▸ **Exercise**
Return every line below in which "link" appears.

====================

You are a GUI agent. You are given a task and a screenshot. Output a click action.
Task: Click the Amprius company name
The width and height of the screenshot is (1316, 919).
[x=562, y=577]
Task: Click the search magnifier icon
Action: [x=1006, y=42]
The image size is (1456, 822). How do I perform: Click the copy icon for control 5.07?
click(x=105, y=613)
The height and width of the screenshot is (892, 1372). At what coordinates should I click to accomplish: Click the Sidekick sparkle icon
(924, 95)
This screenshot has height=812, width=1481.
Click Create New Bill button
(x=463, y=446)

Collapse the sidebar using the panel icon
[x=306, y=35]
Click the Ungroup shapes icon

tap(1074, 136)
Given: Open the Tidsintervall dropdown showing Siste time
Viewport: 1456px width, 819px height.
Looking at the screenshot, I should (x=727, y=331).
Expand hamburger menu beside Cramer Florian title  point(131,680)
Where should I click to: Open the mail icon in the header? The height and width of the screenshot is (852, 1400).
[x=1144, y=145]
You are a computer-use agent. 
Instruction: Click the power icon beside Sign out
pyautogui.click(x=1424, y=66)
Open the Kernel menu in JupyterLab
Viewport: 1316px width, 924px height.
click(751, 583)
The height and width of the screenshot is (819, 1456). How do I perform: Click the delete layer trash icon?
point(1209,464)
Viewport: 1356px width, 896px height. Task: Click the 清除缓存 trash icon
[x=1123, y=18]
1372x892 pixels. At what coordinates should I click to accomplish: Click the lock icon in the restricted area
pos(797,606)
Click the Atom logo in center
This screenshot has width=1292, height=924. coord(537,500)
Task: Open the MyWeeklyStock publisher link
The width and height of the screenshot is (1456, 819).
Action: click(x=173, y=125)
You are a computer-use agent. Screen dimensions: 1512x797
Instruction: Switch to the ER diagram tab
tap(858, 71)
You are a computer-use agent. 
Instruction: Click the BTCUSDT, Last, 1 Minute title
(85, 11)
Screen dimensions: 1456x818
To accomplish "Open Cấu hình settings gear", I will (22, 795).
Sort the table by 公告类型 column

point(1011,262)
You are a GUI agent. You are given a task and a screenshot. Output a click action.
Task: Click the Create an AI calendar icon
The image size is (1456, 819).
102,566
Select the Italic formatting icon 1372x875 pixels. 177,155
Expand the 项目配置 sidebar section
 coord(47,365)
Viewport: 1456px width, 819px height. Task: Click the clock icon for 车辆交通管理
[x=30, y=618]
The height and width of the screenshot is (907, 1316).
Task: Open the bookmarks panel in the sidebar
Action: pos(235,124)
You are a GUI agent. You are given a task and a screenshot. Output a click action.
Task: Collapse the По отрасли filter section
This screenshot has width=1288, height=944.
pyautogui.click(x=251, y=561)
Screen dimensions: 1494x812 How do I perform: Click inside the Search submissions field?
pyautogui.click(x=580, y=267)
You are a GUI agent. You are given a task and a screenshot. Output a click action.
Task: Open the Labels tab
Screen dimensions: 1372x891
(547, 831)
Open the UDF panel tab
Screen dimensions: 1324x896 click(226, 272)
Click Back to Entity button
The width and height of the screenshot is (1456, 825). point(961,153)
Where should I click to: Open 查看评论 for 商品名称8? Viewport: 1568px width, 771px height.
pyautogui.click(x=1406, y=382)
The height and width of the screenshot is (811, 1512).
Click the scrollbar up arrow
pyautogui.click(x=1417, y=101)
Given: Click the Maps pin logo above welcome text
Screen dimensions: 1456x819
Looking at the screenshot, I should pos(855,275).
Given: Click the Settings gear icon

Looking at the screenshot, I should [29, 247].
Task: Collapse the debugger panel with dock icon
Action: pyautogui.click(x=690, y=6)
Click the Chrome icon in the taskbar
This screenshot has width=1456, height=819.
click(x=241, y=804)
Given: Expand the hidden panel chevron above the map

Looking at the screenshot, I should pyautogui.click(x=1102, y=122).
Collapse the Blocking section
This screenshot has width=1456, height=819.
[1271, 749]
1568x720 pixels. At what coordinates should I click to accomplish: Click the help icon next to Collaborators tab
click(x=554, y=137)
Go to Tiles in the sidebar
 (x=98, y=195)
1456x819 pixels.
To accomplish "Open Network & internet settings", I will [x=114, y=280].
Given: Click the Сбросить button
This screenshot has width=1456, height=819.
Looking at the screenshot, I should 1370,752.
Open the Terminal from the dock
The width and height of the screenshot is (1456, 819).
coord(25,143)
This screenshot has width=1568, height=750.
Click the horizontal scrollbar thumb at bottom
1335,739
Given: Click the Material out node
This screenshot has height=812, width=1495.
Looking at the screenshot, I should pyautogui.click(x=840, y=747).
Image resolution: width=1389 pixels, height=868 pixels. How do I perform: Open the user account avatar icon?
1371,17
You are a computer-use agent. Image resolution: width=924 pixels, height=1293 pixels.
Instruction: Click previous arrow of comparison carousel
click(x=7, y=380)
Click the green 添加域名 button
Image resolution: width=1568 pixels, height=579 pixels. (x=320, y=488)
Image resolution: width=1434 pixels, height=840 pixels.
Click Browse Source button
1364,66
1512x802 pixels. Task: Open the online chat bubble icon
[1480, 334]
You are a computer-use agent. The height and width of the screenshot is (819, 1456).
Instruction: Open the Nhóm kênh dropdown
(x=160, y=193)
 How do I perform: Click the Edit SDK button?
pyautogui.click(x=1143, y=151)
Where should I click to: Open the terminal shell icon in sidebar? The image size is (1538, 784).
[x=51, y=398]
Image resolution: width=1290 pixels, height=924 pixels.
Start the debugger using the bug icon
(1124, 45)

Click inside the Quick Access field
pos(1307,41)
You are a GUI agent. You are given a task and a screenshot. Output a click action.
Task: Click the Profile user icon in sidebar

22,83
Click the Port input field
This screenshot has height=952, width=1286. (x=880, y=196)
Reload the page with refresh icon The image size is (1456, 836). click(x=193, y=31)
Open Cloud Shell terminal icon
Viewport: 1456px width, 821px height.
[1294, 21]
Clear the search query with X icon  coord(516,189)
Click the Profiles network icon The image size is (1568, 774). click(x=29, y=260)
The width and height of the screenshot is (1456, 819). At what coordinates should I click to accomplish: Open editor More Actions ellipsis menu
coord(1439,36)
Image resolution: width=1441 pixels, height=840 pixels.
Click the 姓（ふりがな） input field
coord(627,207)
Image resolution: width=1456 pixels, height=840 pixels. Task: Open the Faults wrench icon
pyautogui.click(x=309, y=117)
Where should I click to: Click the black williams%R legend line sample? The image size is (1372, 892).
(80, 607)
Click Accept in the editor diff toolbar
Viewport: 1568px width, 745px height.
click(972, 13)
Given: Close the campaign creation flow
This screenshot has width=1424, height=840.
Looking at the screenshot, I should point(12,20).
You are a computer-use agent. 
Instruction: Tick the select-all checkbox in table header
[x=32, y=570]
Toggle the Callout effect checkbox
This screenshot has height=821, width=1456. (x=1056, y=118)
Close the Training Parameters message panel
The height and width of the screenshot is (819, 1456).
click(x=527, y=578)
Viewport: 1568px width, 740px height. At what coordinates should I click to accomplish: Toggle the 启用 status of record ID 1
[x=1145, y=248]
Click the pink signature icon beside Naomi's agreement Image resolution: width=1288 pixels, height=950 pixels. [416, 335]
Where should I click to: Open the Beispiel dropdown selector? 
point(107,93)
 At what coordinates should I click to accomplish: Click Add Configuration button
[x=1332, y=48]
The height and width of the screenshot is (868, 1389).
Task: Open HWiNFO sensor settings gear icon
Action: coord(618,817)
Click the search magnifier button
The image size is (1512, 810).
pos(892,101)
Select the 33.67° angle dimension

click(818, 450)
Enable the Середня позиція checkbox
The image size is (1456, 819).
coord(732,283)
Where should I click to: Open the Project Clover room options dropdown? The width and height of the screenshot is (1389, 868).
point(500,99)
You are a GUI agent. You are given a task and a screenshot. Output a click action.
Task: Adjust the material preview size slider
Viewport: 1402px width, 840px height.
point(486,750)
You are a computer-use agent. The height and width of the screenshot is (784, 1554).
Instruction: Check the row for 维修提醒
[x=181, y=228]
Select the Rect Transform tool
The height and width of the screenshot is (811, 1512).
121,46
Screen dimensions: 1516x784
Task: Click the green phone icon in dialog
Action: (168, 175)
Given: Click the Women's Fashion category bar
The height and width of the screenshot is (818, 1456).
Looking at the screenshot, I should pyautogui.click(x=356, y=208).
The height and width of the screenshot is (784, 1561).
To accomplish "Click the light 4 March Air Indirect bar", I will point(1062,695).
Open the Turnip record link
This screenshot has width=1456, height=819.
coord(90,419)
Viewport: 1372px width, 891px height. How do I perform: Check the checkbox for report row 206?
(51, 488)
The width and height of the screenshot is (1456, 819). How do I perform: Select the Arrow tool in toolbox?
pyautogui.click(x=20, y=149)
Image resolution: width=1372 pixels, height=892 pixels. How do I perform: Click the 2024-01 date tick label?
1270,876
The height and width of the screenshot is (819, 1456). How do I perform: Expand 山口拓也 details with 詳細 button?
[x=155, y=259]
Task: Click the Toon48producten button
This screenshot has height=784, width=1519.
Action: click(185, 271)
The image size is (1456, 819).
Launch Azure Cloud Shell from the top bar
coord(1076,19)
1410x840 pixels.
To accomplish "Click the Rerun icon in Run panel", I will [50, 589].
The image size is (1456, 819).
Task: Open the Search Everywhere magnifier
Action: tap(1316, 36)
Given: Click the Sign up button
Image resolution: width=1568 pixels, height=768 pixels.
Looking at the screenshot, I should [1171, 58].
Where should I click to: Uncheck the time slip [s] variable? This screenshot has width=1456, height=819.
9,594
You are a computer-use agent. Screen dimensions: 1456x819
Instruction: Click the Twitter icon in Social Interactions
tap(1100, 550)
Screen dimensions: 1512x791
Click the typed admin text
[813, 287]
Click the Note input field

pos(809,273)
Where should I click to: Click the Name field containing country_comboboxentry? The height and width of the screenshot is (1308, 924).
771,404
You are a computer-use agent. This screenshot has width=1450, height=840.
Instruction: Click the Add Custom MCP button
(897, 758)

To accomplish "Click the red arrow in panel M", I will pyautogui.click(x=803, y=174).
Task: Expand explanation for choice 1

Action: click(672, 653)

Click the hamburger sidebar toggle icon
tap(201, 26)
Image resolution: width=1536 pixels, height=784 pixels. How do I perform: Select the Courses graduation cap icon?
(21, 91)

====================

▸ **Written reply**
Task: Open the MyWeeklyStock publisher link
Open the Turnip record link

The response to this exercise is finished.